Absentee Landlords and Their Critics

Star Tribune reporter Steve Brandt has written (Oct. 28,1999) of a new program in Minneapolis which would “help neighbors to get control of rental properties” that might otherwise be acquired by “absentee landlords”. This program allows them to purchase properties with as little as three percent down.

One such “neighbor”, Carol and Brad Pass, have acquired a dozen properties near their home in Phillips to help keep this neighborhood safe. Mr. Pass is an airlines pilot whose high salary would normally be a ticket to life in the suburbs, but he and his wife are altruistically staying in Minneapolis.

Some landlords are not buying the premise of this story, reinforced by an accompanying editorial. Brandt’s article is filled with code words. “Neighbors” are obviously good people; “absentee landlords” are bad. This phrase, “absentee landlord”, is used interchangeably with “slumlord” in the city’s political culture.

Brandt’s article contains other inflammatory phrases: “landlords viewed as problems”, landlords who ”charge what the market would bear and take the money out of Phillips.” Carol Pass is quoted: “There are people getting fabulously rich off this neighborhood; it’s like crucifying these people on their low incomes.” (my emphasis)

If pressed to find the point of this story, one would have to say that it is a morality play in which a virtuous couple - they don’t have to live in Minneapolis, after all - stay in the city and acquire properties for the sake of keeping them out of the hands of the evil, absentee landlords who cause urban neighborhoods to go downhill. The only hard news, once Brandt’s stereotypical overlay is removed, is that the Passes are getting one heck of a deal in being allowed to obtain mortgages with only three percent down.

The story assumes that private-sector landlords cause urban blight. If that were true, it would be a legitimate news story - one that Star Tribune reporters ought to pursue. But then they would have to show by facts and examples what landlords did or did not do to cause these problems. Did they neglect maintenance? Are their buildings dangerous to the inhabitants or to passers by? Probably that is not a problem. There would not be much of a story then.

The real problem is the people associated with these buildings. Landlords allegedly fail to screen incoming tenants; they will let just anyone live there, concerned only about collecting the rent money.

Of course, it is not all landlords who do this, just the bad ones, stereotypically known as “absentee landlords”. This word, “absentee”, smacks of someone who has gone AWOL or abused sick leave. It has the ring of illegitimacy. Technically speaking, it may refer to a landlord who does not personally reside in a building in which he or she rents space to others. Presumably, this type of landlord does not care so much about the property - “out of sight, out of mind.”

But is it true that business owners and managers do not care about businesses where they are not physically present much of the time? If that were true, then we could perhaps refer to an “absentee newspaper”, when its owners live in another community. Does McClatchy let its Minneapolis paper, the Star Tribune, go downhill just because its top corporate managers live in California? I would not make that accusation.

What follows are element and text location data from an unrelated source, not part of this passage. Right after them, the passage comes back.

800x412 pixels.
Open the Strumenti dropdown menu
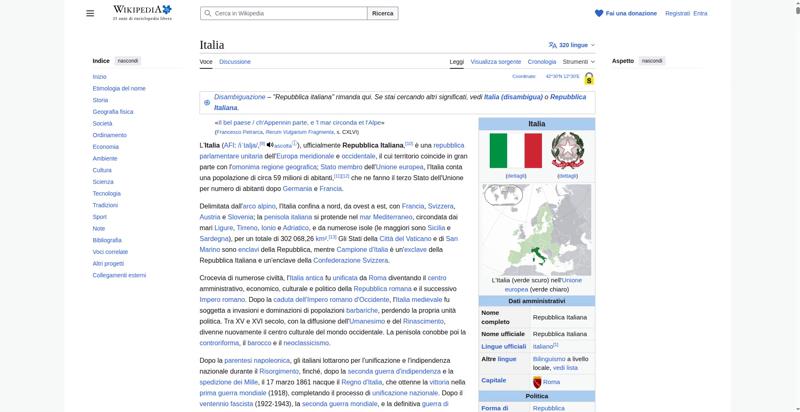pos(578,62)
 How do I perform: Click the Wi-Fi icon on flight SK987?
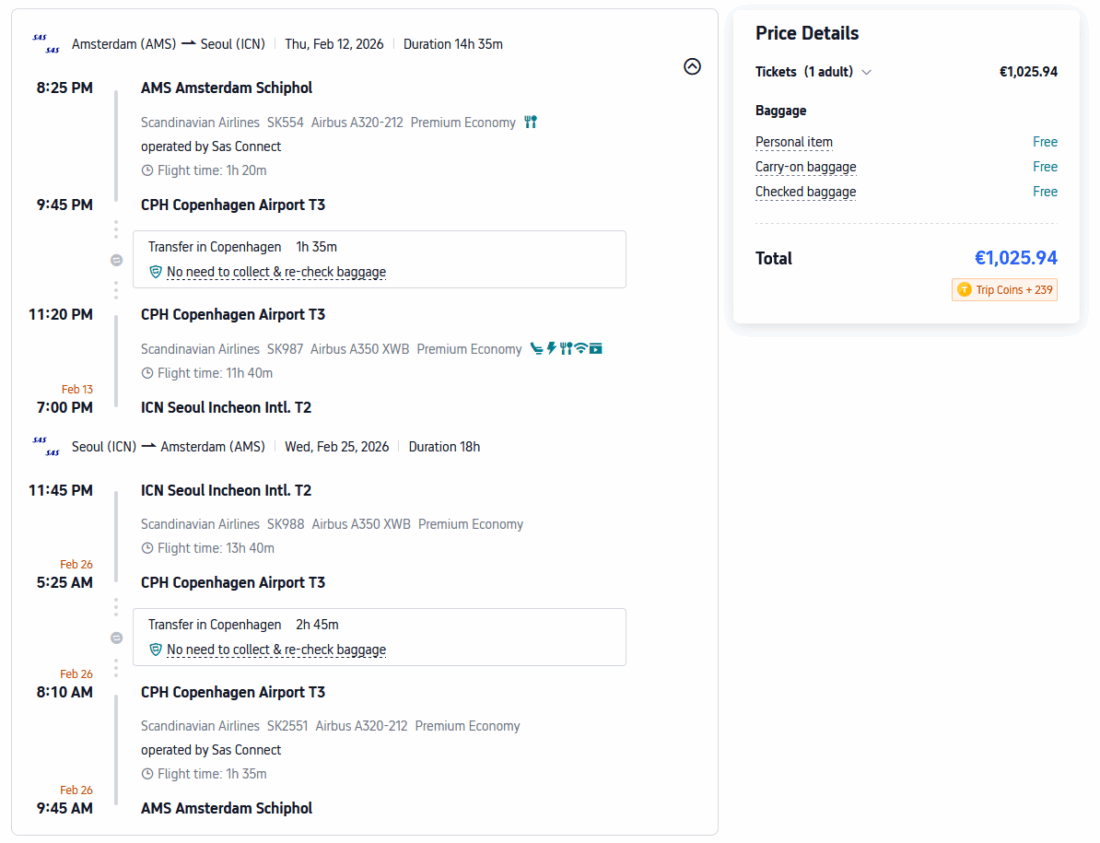coord(581,349)
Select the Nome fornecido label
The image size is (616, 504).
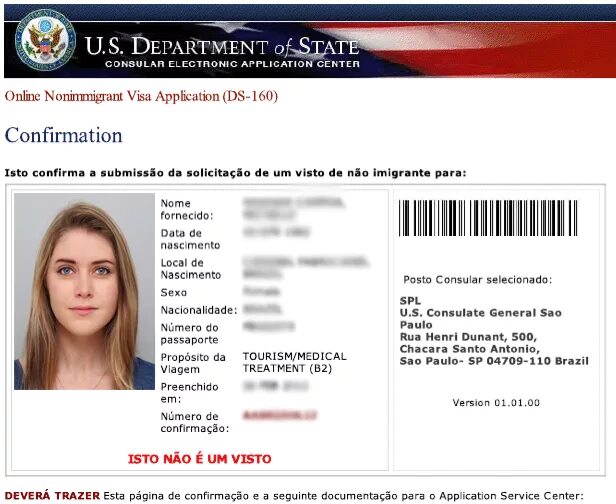[x=187, y=209]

We come back to the Minneapolis landlords and their people problems. The landlord takes on the aura of the thugs and criminals who live in their buildings or hang out there. The rational response to crime would be, of course, for the incensed citizenry to become angry at the criminals themselves rather than at the owners of buildings. But the rational response does not suit Minneapolis’ political culture. Race may be a part of the explanation.

The city of Minneapolis is populated mainly by political liberals. To blame the criminal for crime would be discomforting to this type of individual because all too many of the street criminals who cause trouble in certain Minneapolis neighborhoods are young African-Americans. In contrast, most of the landlords who rent to them and their families are middle-aged white people. For political liberals it is not politically permissible to spread negative stereotypes of African-Americans; but there is no such inhibition, among these liberals, against holding negative stereotypes of whites.

Community organizing in inner-city Minneapolis seems to require that someone be the target of a negative stereotype. The “absentee landlord” - with the word “absentee” giving it the veneer of an objective complaint - makes a perfect target. He or she can become the sacrificial goat upon whom the sins of a neighborhood’s street criminals are loaded. That way, your politically correct newspaper editor or reporter, who may live in a comforatble neighborhood, can maintain a racially pure heart while also seeming to be concerned about urban crime.